### Problem description
Nothing but the lines from the one with "Task: Open the EC2 service link" through the final line of the entries below should be written out, each exactly as given.

-- Data to use follows --

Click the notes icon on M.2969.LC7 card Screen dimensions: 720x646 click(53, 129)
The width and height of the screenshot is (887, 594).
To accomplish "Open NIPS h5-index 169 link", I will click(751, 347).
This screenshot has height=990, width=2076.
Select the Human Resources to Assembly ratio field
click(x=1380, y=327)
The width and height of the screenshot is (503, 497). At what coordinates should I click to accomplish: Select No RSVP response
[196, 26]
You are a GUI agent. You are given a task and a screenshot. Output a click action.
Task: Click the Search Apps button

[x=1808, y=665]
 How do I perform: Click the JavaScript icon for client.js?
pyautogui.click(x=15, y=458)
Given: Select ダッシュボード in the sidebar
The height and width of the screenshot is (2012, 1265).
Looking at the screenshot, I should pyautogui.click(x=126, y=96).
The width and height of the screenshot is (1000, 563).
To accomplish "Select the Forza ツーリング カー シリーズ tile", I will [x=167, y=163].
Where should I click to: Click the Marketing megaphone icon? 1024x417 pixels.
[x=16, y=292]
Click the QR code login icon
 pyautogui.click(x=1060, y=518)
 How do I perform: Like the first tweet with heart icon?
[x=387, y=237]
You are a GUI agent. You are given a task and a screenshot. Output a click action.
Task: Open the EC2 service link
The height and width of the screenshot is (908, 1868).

-- Data to use concluded --

### Written response
Task: Open the EC2 service link
The height and width of the screenshot is (908, 1868).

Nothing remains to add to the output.